Make note of this address and use it in the rest of this lab in place of the default of 10.0.2.5.

Step 2: Ping the CSR1000v VM from the DEVASC VM VM🔗

Switch to the DEVASC VM VM.
Open a Terminal window.

Ping the CSR1000v VM at its IPv4 address (press Ctrl+C to stop the pings). Make sure to replace 10.0.2.5 with the IP address you noted at the end of Step 1.

devasc@labvm:~/labs/devnet-src/ansible$ ping 10.0.2.5
PING 10.0.2.5 (10.0.2.5) 56(84) bytes of data.
64 bytes from 10.0.2.5: icmp_seq=1 ttl=255 time=7.62 ms
64 bytes from 10.0.2.5: icmp_seq=2 ttl=255 time=1.27 ms
64 bytes from 10.0.2.5: icmp_seq=3 ttl=255 time=1.39 ms
64 bytes from 10.0.2.5: icmp_seq=4 ttl=255 time=1.59 ms
^C
--- 10.0.2.5 ping statistics ---
4 packets transmitted, 4 received, 0% packet loss, time 3011ms
devasc@labvm:~/labs/devnet-src/ansible$

Important

Ensure that these pings are successful, and not timing out or giving other errors, before moving on.

Step 3: Establish a secure shell (SSH) session with the CSR1000v🔗

Some of the tasks you will complete in later labs will require an SSH session with the CSR1000v.

Connect to the CSR1000v with SSH from the DEVASC VM. If you are prompted to accept the RSA key, type yes. Use the password cisco123! to authenticate. Notice that you are automatically in privileged EXEC mode. Type exit to end the SSH session. Remember to use the IP address of your CSR1000v VM in place of the one used in the example.

devasc@labvm:~/labs/devnet-src/ansible$ ssh cisco@10.0.2.5
Password:


*                                           *
**                                         **
***                                       ***
***   Cisco Networking Academy            ***
***                                       ***
***   This software is provided for       ***
***    Educational Purposes               ***
***     Only in Networking Academies      ***
***                                       ***
**                                         **
*                                           *


CSR1kv# exit
Connection to 10.0.2.5 closed by remote host.
Connection to 10.0.2.5 closed.
devasc@labvm:~/labs/devnet-src/ansible$

Step 4: From the DEVASC VM, access the CSR1000v WebUI (Web User Interface)🔗

Open the Chromium Web Browser on the DEVASC VM.
For the URL enter: https://10.0.2.5

Note

Be sure to use https and the IP address of your CSR1000v VM.
If your browser displays a warning similar to, Your connection is not private:
1. Click Advanced.
2. Click Proceed to 10.0.2.5 (unsafe).
You will now see a LOGIN screen. Enter the following:
1. Username: cisco
2. Password: cisco123!
3. Click LOGIN NOW.
You will now see the Dashboard for the CSR1000v. You are now accessing the CSR1000v's WebUI from the DEVASC virtual machine.

━━━━━━━━━━━━━━━━━━━━

* **TASKS TO PERFORM**:
A. In the lab excerpt, what password authenticates the SSH session with the CSR1000v?
B. List every round-trip time the lab excerpt shows for the individual ping replies.
C. Based on the lab excerpt, why does Step 3 have you set up an SSH session with the CSR1000v?

* **INFORMATION SHOWN**:
━━━━━━━━━━━━━━━━━━━━

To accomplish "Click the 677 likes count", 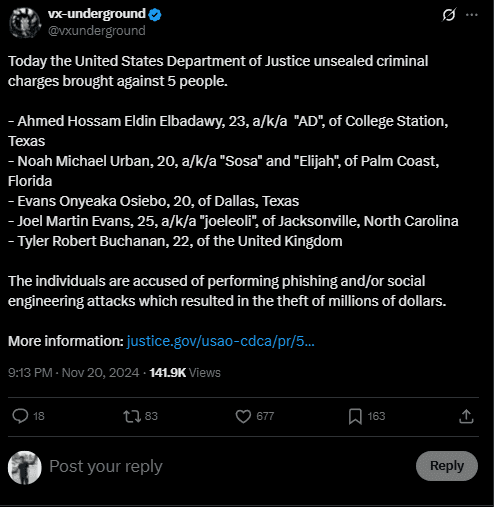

━━━━━━━━━━━━━━━━━━━━

* **REPLIES**:
A. cisco123!

B. 7.62 ms, 1.27 ms, 1.39 ms, 1.59 ms

C. Some of the tasks in later labs will require an SSH session with the CSR1000v.